The bullseye synapse formed between CD4+ T-cell and staphylococcal enterotoxin B-pulsed dendritic cell is a suppressive synapse in T-cell response.

Abstract

The immunological synapse (IS) is a supermolecular activation cluster formed between T cells and antigen-presenting cells. Although diverse IS structures have been reported, the function of the IS in T-cell activation remains unclear. Here, we found that the bullseye IS, one of IS types at the interface of CD4(+) T cells and staphylococcal enterotoxin B-pulsed dendritic cells, suppressed CD4(+) T-cell activation, whereas multifocal IS, another synapse type, stimulated CD4(+) T-cell activation. Consistent with these results, bullseye IS formation was accompanied by a low-level calcium response in T cells and a loss of T-cell receptor signalling molecules from the synapse, whereas multifocal IS exhibited the opposite. Furthermore, we found that CD4(+)CD25(+) regulatory T cells (T(regs)) more efficiently formed bullseye IS and promoted bullseye IS formation in CD4(+) CD25(-) T cells.
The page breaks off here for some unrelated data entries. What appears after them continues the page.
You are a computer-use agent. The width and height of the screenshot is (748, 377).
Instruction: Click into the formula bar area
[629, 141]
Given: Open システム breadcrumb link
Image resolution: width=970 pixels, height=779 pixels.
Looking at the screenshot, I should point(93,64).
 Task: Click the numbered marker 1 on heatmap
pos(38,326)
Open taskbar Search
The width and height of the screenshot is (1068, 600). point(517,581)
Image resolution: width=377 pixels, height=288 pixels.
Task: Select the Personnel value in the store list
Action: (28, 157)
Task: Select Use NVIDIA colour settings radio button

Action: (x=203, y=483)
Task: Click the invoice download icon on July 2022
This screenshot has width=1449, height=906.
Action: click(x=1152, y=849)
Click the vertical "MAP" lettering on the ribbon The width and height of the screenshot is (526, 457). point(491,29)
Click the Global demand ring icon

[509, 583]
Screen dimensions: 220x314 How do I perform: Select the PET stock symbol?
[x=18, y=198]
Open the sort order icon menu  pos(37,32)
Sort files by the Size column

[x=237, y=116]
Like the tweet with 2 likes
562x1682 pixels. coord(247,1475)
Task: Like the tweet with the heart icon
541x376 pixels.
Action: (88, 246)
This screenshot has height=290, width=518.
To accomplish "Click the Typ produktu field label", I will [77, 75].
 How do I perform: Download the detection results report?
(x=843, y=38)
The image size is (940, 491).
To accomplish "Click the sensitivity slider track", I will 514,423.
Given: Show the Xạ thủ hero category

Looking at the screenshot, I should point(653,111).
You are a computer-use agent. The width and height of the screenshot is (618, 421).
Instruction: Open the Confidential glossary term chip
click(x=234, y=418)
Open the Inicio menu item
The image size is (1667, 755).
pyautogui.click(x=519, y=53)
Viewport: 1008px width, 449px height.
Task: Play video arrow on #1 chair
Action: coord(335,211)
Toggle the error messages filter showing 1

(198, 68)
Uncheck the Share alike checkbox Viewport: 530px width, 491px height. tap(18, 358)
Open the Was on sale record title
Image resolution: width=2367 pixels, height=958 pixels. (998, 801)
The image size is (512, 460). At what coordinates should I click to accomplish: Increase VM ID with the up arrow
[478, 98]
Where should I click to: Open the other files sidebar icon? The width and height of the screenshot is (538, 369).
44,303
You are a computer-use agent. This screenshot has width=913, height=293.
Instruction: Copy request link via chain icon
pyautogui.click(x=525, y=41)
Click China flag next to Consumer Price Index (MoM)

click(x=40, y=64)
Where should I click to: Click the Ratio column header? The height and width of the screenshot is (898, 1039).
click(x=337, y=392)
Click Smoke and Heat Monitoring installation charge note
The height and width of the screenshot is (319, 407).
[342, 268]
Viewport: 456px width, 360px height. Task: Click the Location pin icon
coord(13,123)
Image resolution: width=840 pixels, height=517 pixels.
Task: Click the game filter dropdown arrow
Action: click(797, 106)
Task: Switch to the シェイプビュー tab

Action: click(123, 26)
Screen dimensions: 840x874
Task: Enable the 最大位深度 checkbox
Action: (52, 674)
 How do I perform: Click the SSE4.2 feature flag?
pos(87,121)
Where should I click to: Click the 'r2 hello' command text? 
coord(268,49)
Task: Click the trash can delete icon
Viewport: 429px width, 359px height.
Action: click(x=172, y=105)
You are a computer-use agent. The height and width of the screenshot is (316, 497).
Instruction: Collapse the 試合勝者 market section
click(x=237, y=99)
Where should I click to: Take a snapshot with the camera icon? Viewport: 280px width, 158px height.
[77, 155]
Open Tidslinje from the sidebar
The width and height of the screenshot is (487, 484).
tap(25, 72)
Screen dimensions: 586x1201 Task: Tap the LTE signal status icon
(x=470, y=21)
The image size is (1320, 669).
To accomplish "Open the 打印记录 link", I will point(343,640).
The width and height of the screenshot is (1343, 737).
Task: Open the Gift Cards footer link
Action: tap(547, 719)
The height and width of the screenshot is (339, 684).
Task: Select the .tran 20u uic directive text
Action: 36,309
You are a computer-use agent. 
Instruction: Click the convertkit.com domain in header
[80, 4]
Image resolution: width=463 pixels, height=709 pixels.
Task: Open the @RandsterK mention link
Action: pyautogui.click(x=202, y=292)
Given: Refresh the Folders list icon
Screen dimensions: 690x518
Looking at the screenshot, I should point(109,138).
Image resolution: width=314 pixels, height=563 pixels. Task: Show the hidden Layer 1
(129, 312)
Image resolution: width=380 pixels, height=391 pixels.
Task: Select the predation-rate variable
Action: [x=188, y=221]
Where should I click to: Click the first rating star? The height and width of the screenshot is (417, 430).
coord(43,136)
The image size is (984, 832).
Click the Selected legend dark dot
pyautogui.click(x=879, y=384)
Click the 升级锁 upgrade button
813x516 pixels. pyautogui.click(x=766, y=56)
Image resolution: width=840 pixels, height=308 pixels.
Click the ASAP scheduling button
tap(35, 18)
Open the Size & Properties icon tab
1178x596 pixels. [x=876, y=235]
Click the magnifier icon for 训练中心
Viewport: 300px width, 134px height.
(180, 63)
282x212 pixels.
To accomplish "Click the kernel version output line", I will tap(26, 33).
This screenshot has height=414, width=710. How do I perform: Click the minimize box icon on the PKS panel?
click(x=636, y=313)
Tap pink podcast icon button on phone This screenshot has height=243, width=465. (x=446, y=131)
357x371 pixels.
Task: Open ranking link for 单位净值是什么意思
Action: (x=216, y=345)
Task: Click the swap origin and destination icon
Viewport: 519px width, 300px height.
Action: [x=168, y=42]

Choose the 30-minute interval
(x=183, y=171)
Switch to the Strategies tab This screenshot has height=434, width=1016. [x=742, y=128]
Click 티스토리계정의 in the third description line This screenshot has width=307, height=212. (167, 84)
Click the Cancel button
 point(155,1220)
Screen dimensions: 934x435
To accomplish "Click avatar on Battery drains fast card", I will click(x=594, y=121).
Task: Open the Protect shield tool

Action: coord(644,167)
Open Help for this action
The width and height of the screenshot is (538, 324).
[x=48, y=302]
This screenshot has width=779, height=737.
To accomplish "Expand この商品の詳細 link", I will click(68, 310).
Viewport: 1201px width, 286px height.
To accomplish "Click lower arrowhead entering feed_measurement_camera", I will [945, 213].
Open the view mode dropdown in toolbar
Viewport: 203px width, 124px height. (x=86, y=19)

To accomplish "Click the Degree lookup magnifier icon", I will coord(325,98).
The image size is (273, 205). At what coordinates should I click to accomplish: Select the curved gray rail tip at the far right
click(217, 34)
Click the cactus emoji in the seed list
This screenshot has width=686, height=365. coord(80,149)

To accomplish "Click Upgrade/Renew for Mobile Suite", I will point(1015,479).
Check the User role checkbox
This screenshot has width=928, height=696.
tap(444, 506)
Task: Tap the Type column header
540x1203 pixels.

Cytotoxic T-lymphocyte antigen-4 (CTLA-4), an inhibitory molecule expressed continuously on T(regs), was localised in bullseye IS. Moreover, blocking CTLA-4 reduced the percentage of bullseye IS formation and promoted T-cell activation. Our data thus indicate that bullseye IS formation is mediated by CTLA-4, and may negatively control T-cell activation as a suppressive synapse.